Unas elecciones en medio de la violencia no pueden ser vistas como un rito democrático más. Serán una prueba moral. La historia nos juzgará no por las promesas que colgamos en los balcones de campaña, sino por nuestra capacidad de devolverle al colombiano común la certeza de que votar no lo convierte en rehén, que opinar no lo convierte en blanco y que producir no lo condena a la extorsión.
No me interesa la tibieza de los equilibristas que hablan de “transiciones suaves”. Colombia no necesita anestesia: necesita cirugía mayor. Necesita un liderazgo con carácter para nombrar al enemigo, enfrentar al crimen, defender al empresario que produce, respaldar al soldado que protege y, sobre todo, decirles a los jóvenes que su libertad no está en destruir sino en construir. Yo no seré de la generación que le entregó a Colombia a los violentos disfrazados de redentores.

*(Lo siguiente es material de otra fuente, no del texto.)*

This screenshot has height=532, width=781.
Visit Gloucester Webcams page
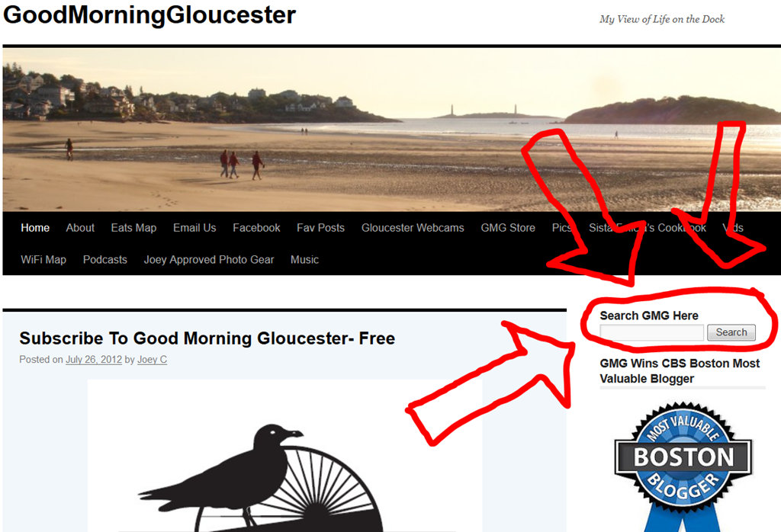click(x=413, y=228)
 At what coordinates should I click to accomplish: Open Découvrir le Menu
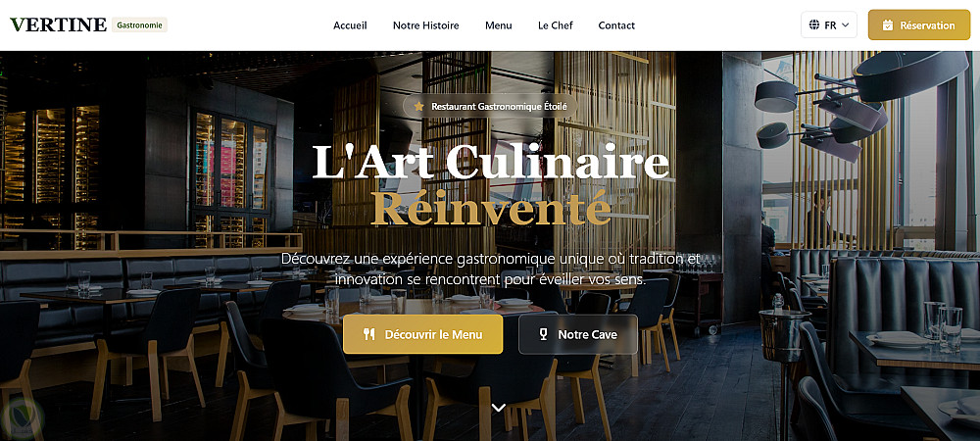tap(423, 334)
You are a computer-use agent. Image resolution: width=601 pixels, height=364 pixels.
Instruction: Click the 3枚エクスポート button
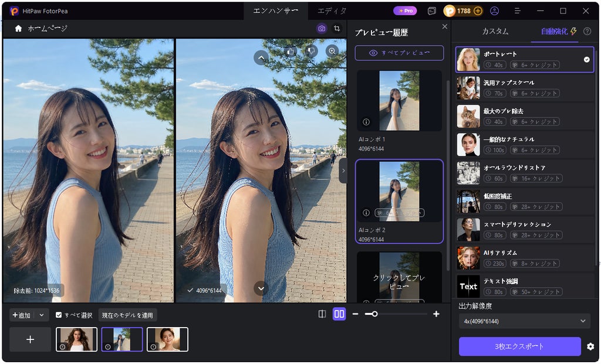pyautogui.click(x=520, y=346)
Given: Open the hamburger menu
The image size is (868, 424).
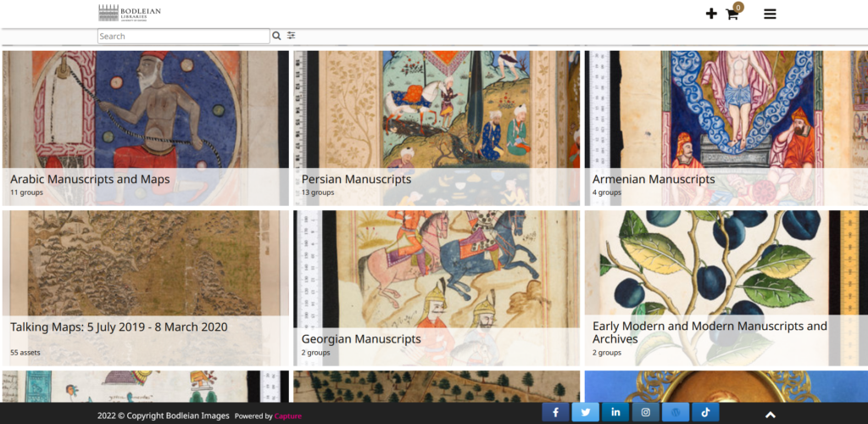Looking at the screenshot, I should 770,14.
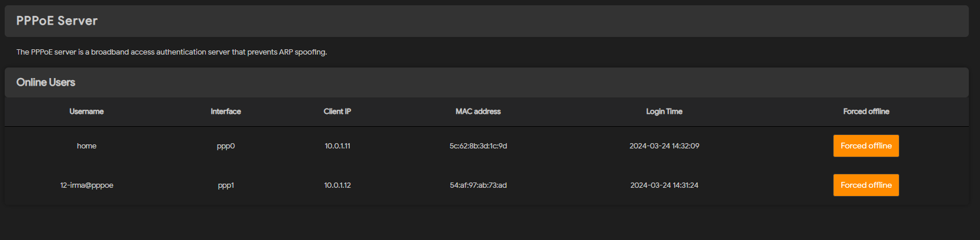Click login time 2024-03-24 14:31:24
980x240 pixels.
(664, 185)
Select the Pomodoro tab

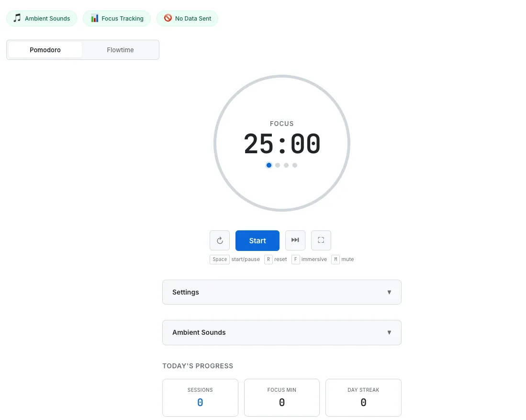pos(45,50)
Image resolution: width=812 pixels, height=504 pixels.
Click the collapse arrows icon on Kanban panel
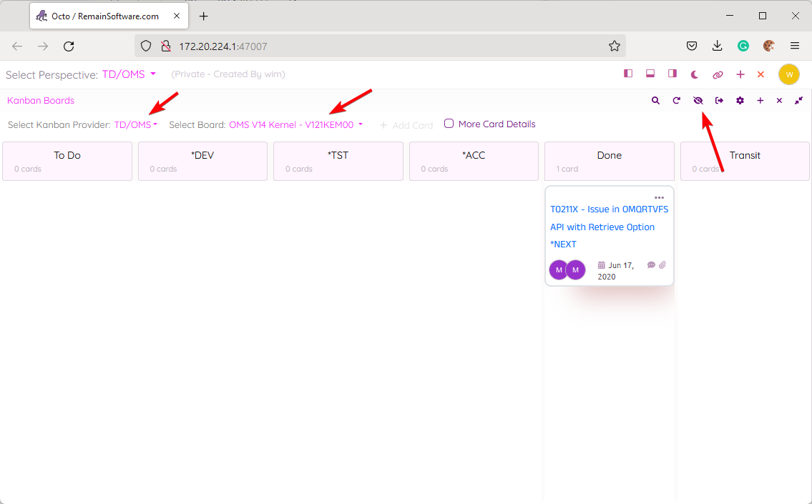pos(798,101)
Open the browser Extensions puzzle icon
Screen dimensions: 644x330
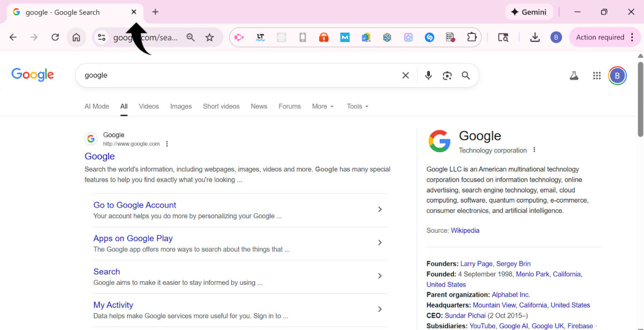472,37
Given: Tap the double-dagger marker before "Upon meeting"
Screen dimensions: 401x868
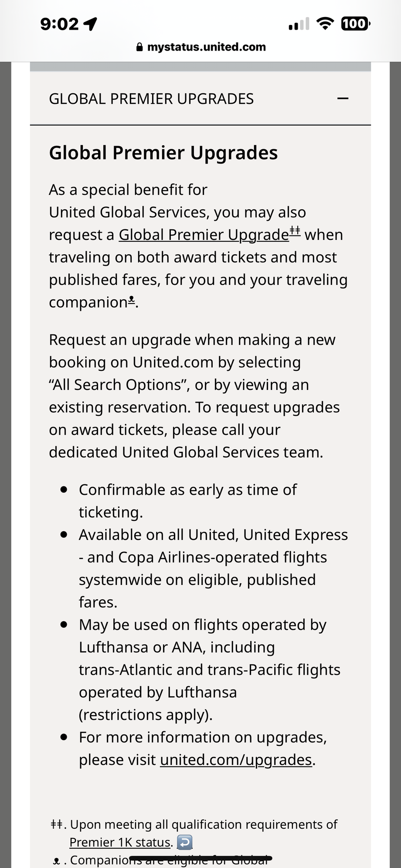Looking at the screenshot, I should (x=57, y=825).
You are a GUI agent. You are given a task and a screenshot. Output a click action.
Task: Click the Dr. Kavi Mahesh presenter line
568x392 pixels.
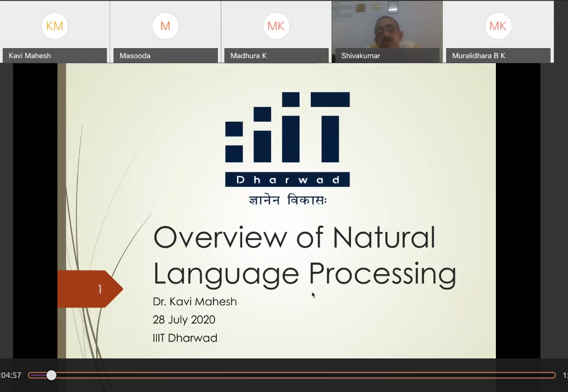click(195, 302)
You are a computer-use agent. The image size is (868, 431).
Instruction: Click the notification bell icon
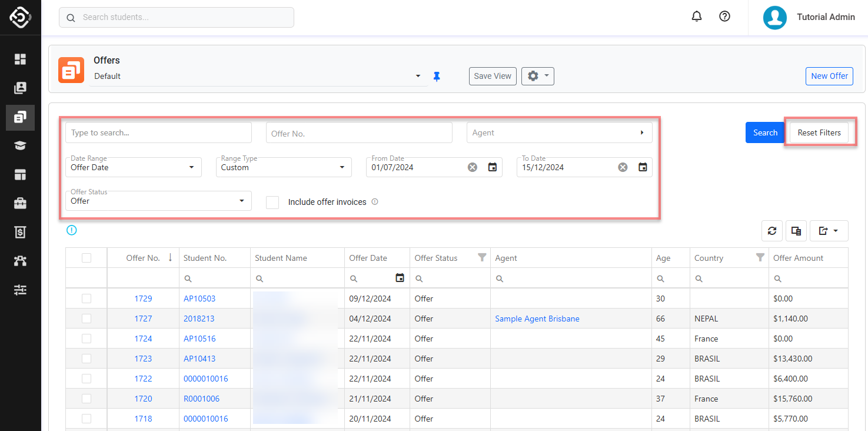[x=697, y=17]
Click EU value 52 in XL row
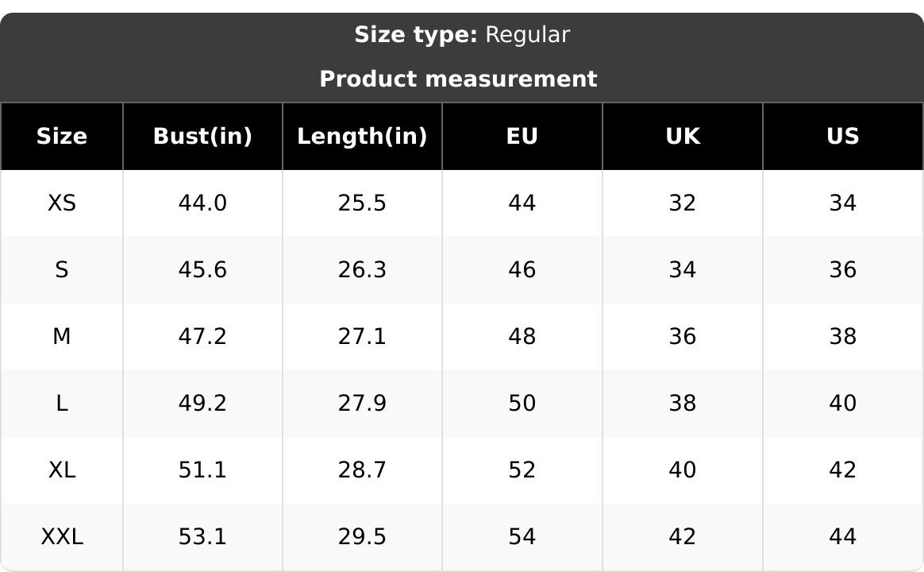Image resolution: width=924 pixels, height=572 pixels. 522,470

Colombia no necesita resignarse a la condena de ser un país perpetuamente violento. Lo que necesitamos es carácter, dirección y una convicción inquebrantable de que la política no puede seguir siendo un espectáculo vacío mientras la nación se desangra. Estas elecciones no serán un trámite: serán un juicio histórico. Y en ese juicio, la tibieza será complicidad.
Yo creo en un país que no se rinde. En una juventud que no será carne de cañón, sino generación de propósito. En unos empresarios que no claudicarán frente a la extorsión y en unas Fuerzas Armadas que deben ser honradas como garantes de libertad, no como enemigos del pueblo. Creo en un Estado que respalde, no que persiga; que defienda, no que entregue.
Que esta elección sea el inicio de una reconstrucción. Que se escriba en la historia no como el capítulo de la rendición, sino como el despertar de una nación que se negó a ser sepultada por el miedo. La patria sangra, pero está de pie. Y mientras quede un colombiano dispuesto a luchar por ella, habrá futuro.